En el Ling-Nam ayer me atendió como siempre un mesonero oriental, pero no de Cumaná ni Maturín como suele ser, sino de allá de la China lejana. Parecía recién llegado y miraba con la cabeza inclinada, supongo que para compensar la horizontalidad de sus ojos.
Viendo que no entendía castellano le pedí en mi perfecto mandarín unos tallarines con vegetales, pero debe haber sido del sur porque abrió la carta y movió la mano sobre ella como quien busca sin saber qué, y después de varias repeticiones atinó a señalar en la parte cuyo título decía “chow mein”.
El colmo fue que al rato regresó para asegurarse de que ’lumpias’ eran las croquetas que aparecían en la carta. La brecha se amplió cuando preguntó algo, con el lápiz sobre una libretita que nunca utilizó; pedí una limonada y eso lo alejó.
Mientras tanto, los otros mesoneros, a quienes les pedía las mismas cosas cuando eran jóvenes y comenzaban en el restaurante, se hacían los locos y atendían a otras mesas. El trujillano no me preguntó esta vez por Gustavo, seguramente para variar, porque lo hace cada vez que voy, de lustro en lustro, aunque sí me saludó. Ese trabajo debe ser bastante agotador, está canoso y se ve viejo.
El Ling-Nam es el mejor restaurante chino de Caracas, lo puedo decir con propiedad porque no conozco otro. La salsa agridulce realmente parece hecha con miel y es totalmente diferente a las que hay que soportar en los restaurantes de Cagua o Maracay, y eso que son primos, según dice todo el mundo.

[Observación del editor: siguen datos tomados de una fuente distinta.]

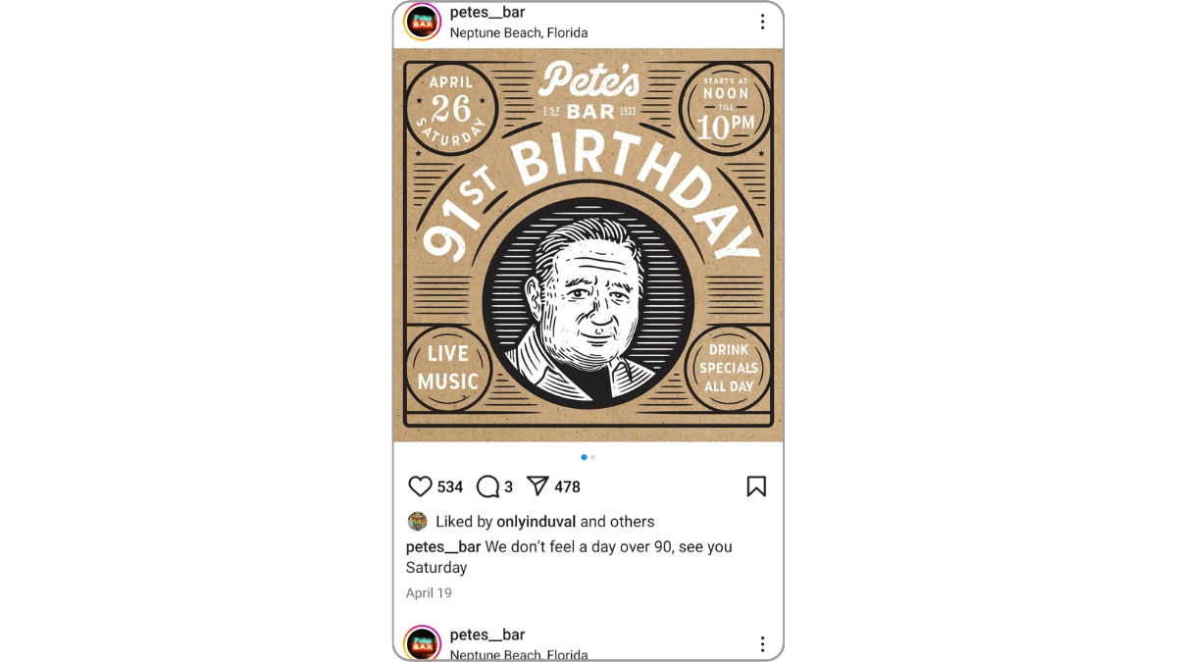Viewport: 1177px width, 662px height.
Task: Share the post using the paper plane icon
Action: coord(537,486)
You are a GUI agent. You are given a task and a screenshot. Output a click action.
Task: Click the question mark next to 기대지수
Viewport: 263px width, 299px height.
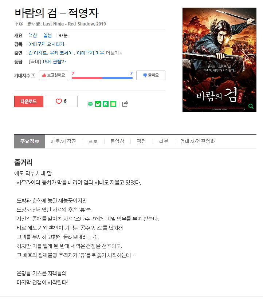click(33, 76)
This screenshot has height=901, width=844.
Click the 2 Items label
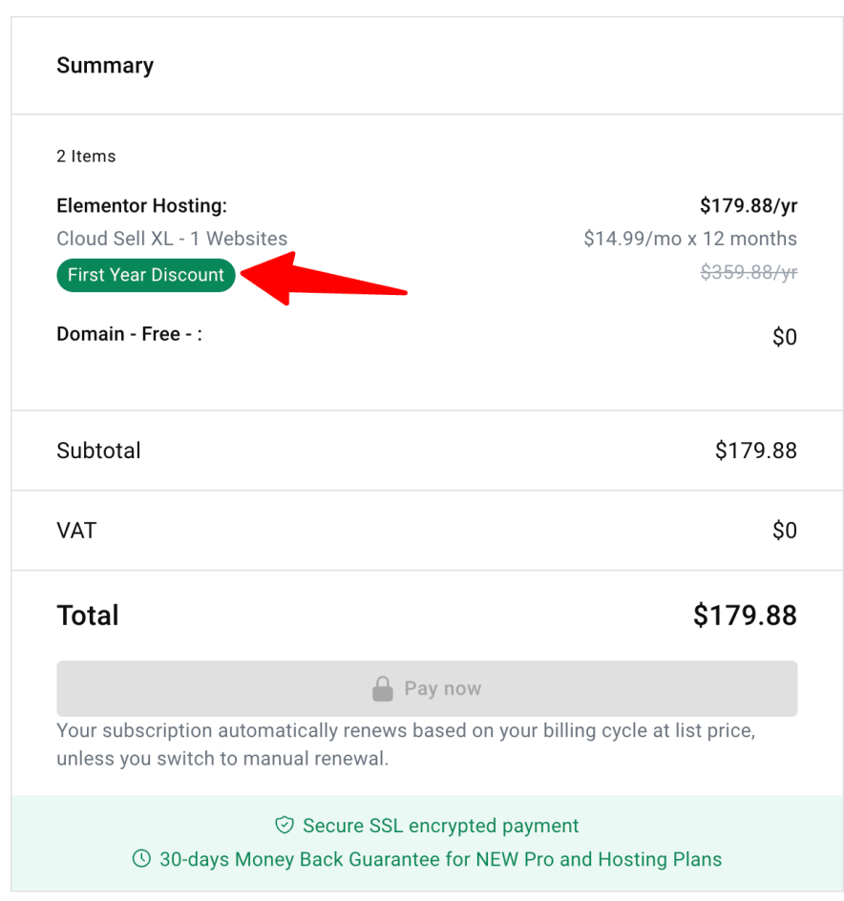pos(86,156)
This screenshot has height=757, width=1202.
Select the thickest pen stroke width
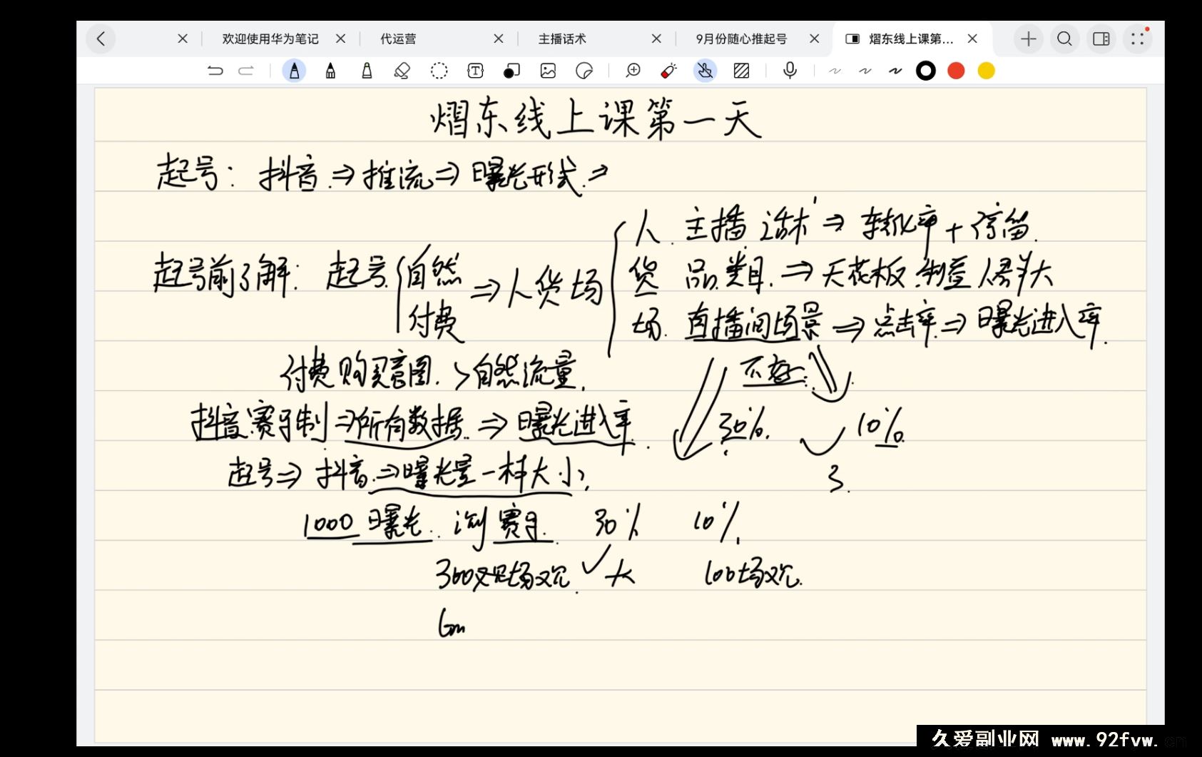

La cercanía a la UCV, y claro, sus comensales frecuentes, hacen que tenga un aire académico que no se consigue en otros sitios similares; más académico, por ejemplo, que la biblioteca de la facultad. También ayuda el ambiente umbrío, lleno de dragones y símbolos chinos ininteligibles. La comida sigue siendo como solía ser, no así los precios; ahora cuesta casi exactamente mil veces más, por lo tanto, aplicando los argumentos monetaristas tan de moda, es más barato que antes.
Lejos de allí por muchos años, está bien volver para rematar lo que allí empezó.